Navalny, strenuo oppositore di Putin e difensore dei valori democratici occidentali IGP, si dice sia stato messo a tacere usando l’epibatidina, un potente analgesico prodotto naturalmente da un batrace amazzonico. I russi son fatti così, sono esotici e hanno l’anello pirimidinico al naso. Noi della nazione italica, invece, abbiamo nel nostro acido desossiribonucleico “il rispetto per gli altri”, specie se sono negri di stampo etiope (Meloni, salutame a zio Rodolfo).
Che vi devo dire, il nostro è un mondo al contrario, dunque alla fine ha ragione quell’avanzo di caserma che si firma con una ics.
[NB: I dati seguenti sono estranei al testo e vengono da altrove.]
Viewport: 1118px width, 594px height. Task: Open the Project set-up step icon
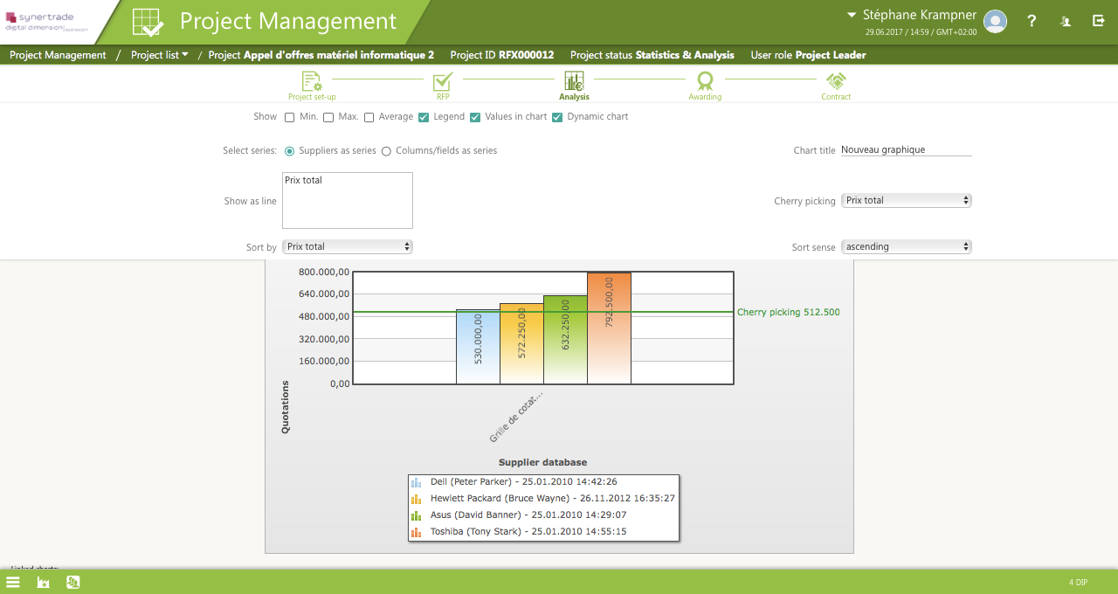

Mi convinco sempre più che le scie chimiche siano una realtà che ci viene nascosta e che abbiano un ruolo importante nelle nostre vite. Sicuramente respiriamo qualcosa di tossico, altrimenti non si spiegano certi comportamenti, per esempio quello della mia parrucchiera quando apre un dibattito con Alexa.
Le scie chimiche furono scoperte già nel 1749 da uno pneumologo australiano. Tuttavia, poterono essere utilizzate su larga scala solo dopo l’invenzione dei fratelli Wright (solo due, dei cinque fratelli). Le scie contengono il 3% di alluminio, il 7% di mercurio, il 19% di formaggio Bastardo del Grappa, il 2% di bario, il 4% di adrenocromo, il 6% di etilene di bromuro e fosfato di magnesio e il 59% di fumo di Londra.
I negazionisti delle scie chimiche sostengono che in realtà sono innocue scie di condensazione. Tuttavia, ciò è impossibile perché il latte condensato è più pesante dell’aria e pioverebbe immediatamente. La Fondazione Bill & Melinda Gates investe ogni anno diversi miliardi di dollari nella ricerca di un vaccino contro le scie chimiche.
Secondo il prof. Zichichi, recentemente asceso al cielo, esiste un’alta probabilità che la cosiddetta Stella di Betlemme, che guidò i Magi dall’Oriente fino al neonato Gesù, fosse una scia chimica.
Una teoria del complotto confutata da anni sostiene che le scie chimiche non esistano affatto. Sarebbero un’invenzione dell’industria delle piramidi di orgonite per vendere la loro spazzatura a prezzi elevati agli idioti.